* **AVAILABLE DATA**:
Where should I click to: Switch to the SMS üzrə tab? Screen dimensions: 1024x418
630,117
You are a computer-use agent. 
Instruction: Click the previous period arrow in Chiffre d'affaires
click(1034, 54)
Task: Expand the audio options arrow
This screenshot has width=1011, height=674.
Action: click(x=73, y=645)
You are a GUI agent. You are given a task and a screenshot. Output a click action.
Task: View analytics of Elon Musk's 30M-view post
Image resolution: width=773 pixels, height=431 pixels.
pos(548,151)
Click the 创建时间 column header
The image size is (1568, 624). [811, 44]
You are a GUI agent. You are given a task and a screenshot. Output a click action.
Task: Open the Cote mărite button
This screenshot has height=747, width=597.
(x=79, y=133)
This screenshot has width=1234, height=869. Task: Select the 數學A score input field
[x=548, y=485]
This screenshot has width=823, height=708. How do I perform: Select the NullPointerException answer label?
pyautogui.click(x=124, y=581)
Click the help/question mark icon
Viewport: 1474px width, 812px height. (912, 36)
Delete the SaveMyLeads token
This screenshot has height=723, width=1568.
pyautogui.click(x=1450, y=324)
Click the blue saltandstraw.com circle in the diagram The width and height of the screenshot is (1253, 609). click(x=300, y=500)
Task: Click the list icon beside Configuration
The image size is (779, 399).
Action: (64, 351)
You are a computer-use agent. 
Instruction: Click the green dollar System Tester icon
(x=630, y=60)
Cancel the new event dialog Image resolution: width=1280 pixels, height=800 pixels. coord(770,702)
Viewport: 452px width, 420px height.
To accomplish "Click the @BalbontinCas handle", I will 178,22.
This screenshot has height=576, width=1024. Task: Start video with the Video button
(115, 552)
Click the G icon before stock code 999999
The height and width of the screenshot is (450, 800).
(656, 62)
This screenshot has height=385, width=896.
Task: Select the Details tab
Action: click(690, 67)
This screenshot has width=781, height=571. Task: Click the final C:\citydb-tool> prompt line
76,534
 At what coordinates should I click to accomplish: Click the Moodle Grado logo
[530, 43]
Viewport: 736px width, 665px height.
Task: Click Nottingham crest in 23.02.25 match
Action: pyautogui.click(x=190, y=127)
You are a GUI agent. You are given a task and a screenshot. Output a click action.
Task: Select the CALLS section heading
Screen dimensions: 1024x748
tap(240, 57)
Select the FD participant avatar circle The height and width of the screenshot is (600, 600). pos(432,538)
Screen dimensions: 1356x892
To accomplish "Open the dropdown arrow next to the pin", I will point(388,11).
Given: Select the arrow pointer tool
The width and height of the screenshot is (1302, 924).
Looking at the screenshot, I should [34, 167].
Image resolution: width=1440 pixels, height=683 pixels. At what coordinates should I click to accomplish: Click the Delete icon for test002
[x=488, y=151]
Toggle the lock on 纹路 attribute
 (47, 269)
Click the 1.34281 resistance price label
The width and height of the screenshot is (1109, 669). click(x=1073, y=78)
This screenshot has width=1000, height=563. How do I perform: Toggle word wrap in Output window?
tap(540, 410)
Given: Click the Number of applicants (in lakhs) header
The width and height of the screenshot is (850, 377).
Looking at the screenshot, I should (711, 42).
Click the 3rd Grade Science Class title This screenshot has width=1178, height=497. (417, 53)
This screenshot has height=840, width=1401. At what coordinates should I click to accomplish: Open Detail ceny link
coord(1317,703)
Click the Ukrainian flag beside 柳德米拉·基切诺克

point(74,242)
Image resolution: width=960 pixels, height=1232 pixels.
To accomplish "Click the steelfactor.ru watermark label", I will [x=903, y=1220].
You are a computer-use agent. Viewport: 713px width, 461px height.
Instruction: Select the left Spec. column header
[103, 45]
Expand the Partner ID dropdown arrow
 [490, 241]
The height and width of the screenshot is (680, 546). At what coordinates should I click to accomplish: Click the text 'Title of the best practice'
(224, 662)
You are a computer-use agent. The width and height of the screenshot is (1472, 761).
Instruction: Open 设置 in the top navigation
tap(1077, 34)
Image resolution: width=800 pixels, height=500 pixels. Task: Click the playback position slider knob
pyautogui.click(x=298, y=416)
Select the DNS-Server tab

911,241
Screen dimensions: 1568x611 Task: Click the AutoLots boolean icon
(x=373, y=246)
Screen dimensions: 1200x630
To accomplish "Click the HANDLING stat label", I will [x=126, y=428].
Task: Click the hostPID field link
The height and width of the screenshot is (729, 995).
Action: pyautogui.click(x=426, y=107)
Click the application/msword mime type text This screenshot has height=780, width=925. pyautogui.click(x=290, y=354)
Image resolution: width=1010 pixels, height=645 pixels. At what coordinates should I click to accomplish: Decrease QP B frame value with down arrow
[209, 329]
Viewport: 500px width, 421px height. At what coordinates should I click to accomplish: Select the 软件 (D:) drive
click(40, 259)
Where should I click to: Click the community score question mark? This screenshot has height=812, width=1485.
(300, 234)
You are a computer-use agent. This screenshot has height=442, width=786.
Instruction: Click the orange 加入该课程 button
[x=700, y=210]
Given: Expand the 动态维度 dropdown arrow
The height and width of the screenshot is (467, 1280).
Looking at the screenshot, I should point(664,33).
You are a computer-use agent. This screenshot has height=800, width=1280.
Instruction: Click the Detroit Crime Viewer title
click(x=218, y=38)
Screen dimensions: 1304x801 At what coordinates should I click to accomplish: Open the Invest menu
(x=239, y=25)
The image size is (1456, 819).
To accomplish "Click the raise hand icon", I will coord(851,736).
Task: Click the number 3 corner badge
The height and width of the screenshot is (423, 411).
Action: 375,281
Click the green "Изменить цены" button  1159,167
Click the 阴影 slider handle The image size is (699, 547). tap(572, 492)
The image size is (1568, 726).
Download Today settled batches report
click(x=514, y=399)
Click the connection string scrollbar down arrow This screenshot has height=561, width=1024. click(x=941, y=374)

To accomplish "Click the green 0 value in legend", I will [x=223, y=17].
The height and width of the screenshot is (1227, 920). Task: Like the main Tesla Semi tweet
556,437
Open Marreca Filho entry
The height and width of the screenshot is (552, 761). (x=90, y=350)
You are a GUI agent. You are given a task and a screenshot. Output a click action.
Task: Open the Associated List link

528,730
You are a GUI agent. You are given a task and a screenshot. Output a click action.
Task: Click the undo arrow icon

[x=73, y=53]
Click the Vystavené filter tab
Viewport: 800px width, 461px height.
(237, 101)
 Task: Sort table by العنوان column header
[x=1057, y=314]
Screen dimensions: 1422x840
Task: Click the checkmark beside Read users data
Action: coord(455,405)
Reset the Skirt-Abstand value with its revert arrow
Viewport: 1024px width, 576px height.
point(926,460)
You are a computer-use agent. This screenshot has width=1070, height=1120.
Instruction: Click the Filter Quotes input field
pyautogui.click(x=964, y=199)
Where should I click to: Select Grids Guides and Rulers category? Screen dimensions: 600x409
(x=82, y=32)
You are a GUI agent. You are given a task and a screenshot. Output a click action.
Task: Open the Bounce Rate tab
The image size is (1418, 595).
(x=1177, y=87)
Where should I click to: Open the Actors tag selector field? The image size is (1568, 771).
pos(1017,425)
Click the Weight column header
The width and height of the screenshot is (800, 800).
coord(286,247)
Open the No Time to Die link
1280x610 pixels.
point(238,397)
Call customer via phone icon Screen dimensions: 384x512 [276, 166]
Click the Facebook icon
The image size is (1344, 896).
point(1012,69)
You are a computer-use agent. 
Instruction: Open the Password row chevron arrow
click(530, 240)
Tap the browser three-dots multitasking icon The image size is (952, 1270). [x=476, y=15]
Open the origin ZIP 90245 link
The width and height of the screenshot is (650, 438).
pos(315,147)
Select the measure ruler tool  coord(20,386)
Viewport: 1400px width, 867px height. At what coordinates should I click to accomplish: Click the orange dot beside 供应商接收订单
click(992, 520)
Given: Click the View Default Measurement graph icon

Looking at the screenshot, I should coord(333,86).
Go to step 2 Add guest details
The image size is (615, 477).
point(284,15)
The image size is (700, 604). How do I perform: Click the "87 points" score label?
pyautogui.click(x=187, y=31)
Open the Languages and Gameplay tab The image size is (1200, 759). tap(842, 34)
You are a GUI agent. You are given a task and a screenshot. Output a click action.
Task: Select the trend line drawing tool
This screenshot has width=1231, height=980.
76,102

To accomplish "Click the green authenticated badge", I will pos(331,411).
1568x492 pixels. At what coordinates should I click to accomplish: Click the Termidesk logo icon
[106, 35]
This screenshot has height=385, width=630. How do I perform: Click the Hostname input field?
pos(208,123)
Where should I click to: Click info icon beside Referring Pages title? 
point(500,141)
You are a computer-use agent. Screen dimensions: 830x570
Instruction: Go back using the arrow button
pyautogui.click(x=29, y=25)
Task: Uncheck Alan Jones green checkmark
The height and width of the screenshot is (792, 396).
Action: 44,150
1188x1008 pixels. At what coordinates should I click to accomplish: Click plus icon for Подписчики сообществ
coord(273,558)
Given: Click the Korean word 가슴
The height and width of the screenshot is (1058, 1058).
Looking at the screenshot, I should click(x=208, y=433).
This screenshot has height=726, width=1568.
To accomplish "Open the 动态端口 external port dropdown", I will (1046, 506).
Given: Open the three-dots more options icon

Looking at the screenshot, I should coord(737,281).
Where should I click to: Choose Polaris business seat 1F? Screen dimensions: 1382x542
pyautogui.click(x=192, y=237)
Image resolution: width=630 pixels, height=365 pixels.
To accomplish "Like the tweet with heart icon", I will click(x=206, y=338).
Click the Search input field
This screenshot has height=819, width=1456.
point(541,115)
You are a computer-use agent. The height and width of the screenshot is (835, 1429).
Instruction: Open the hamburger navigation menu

* **EXERCISE PROMPT**: Set down, word for word, every line from the line that holds "Task: Select the trend line drawing tool" to the end of the entries above, including both ends.

* **WORKED SOLUTION**:
Task: Select the trend line drawing tool
This screenshot has width=1231, height=980.
76,102

To accomplish "Click the green authenticated badge", I will pos(331,411).
1568x492 pixels. At what coordinates should I click to accomplish: Click the Termidesk logo icon
[106, 35]
This screenshot has height=385, width=630. How do I perform: Click the Hostname input field?
pos(208,123)
Where should I click to: Click info icon beside Referring Pages title? 
point(500,141)
You are a computer-use agent. Screen dimensions: 830x570
Instruction: Go back using the arrow button
pyautogui.click(x=29, y=25)
Task: Uncheck Alan Jones green checkmark
The height and width of the screenshot is (792, 396).
Action: 44,150
1188x1008 pixels. At what coordinates should I click to accomplish: Click plus icon for Подписчики сообществ
coord(273,558)
Given: Click the Korean word 가슴
The height and width of the screenshot is (1058, 1058).
Looking at the screenshot, I should click(x=208, y=433).
This screenshot has height=726, width=1568.
To accomplish "Open the 动态端口 external port dropdown", I will (1046, 506).
Given: Open the three-dots more options icon

Looking at the screenshot, I should coord(737,281).
Where should I click to: Choose Polaris business seat 1F? Screen dimensions: 1382x542
pyautogui.click(x=192, y=237)
Image resolution: width=630 pixels, height=365 pixels.
To accomplish "Like the tweet with heart icon", I will click(x=206, y=338).
Click the Search input field
This screenshot has height=819, width=1456.
point(541,115)
You are a computer-use agent. The height and width of the screenshot is (835, 1429).
Instruction: Open the hamburger navigation menu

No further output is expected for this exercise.